Estados Unidos anunció el inicio de un retiro parcial y selectivo de las sanciones económicas que durante años restringieron la exportación de petróleo en Venezuela, en una medida que redefine la administración de uno de los mayores reservorios de crudo del mundo. La decisión se produce tras la reciente operación estadounidense que derivó en la captura de Nicolás Maduro y busca establecer un esquema de supervisión integral del flujo energético venezolano hacia los mercados internacionales

En este sentido, el nuevo marco de flexibilización se aplica exclusivamente al sector petrolero e incluye la autorización inmediata para la venta de entre 30 y 50 millones de barriles de crudo. Según informó el Departamento de Energía de Estados Unidos, estas operaciones “continuarán de manera indefinida” siempre que se realicen dentro de los canales aprobados por Washington y compatibles con los criterios de seguridad nacional. El gobierno estadounidense describió esta política como un mecanismo para “reordenar el comercio petrolero” y restablecer su trazabilidad, una referencia a años en los que Venezuela utilizó intermediarios y rutas alternativas para evadir sanciones.
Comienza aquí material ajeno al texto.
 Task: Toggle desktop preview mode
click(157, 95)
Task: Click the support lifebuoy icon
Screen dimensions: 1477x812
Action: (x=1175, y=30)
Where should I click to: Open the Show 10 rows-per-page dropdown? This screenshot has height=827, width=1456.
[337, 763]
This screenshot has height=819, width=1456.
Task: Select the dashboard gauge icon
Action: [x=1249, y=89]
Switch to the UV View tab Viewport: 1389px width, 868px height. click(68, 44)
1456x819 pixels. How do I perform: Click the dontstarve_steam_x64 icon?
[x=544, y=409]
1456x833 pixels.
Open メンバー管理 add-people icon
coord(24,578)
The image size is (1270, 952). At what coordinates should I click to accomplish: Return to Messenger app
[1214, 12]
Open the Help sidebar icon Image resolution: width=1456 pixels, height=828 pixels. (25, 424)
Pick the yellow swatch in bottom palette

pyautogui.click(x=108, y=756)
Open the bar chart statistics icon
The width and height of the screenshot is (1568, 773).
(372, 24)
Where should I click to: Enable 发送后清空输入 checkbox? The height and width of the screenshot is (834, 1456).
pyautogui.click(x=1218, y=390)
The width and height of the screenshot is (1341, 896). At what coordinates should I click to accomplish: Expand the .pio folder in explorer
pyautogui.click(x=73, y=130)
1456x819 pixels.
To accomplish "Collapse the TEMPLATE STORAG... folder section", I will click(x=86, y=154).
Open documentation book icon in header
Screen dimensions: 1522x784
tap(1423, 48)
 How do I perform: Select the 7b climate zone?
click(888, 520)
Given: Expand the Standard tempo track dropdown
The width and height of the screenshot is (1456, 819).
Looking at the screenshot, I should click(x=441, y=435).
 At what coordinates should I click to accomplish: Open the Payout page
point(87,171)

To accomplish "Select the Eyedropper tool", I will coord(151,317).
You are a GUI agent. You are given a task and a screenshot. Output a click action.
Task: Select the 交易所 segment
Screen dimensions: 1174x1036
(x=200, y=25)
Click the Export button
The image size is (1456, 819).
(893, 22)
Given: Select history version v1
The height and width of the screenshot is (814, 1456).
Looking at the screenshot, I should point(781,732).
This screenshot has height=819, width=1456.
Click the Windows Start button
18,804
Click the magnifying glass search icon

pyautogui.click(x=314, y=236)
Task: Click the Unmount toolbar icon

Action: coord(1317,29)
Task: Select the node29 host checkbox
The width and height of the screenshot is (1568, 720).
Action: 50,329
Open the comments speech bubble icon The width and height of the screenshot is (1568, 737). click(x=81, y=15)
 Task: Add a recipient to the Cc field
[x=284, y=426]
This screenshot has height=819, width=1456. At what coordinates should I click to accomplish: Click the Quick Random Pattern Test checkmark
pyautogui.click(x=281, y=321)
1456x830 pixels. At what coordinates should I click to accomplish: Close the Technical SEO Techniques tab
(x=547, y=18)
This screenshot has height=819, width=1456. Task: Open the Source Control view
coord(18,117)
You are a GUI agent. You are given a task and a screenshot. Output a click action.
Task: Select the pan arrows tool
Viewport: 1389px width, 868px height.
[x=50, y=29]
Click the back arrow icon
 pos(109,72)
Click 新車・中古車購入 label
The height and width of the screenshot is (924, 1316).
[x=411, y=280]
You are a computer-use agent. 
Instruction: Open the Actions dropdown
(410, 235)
Uno de los pilares del nuevo esquema es el control financiero. Todos los ingresos provenientes de la venta de petróleo y derivados serán depositados inicialmente en cuentas controladas por Estados Unidos en bancos internacionales. El objetivo, de acuerdo con funcionarios del Departamento de Energía norteamericano, es garantizar “integridad, transparencia y trazabilidad” en el manejo de los recursos, en contraste con la opacidad que caracterizó al sector venezolano en la última década. Este modelo centraliza la administración de divisas petroleras y condiciona su uso a la supervisión directa de Washington.
La medida también contempla la autorización para importar equipos, repuestos y servicios destinados a reactivar la industria petrolera venezolana, cuya capacidad productiva se encuentra deteriorada por años de desinversión y fuga de personal especializado. Empresas estadounidenses y otras firmas internacionales podrán participar en labores de modernización, mantenimiento y recuperación operativa. A ello se suma el suministro de diluyentes estadounidenses, clave para mejorar la calidad del petróleo pesado y extrapesado que constituye la mayor parte de las reservas venezolanas.
Estados Unidos se adueña de todas los movimientos vinculados al petróleo en Venezuela
Además del sector petrolero, el acuerdo incorpora iniciativas vinculadas a la precaria infraestructura eléctrica venezolana, considerada un elemento crítico para cualquier intento de recuperación productiva. El organismo estadounidense señaló que la generación eléctrica del país cayó más de un 30% en los últimos años y que Estados Unidos trabajará en proyectos para estabilizar el sistema.

El proceso de implementación será objeto de evaluaciones continuas y podrá ajustarse según la evolución política y económica de Venezuela. Bajo el nuevo esquema, solo las operaciones autorizadas por Washington serán consideradas legales; cualquier intento de eludir los controles podría conducir a la reimposición de sanciones.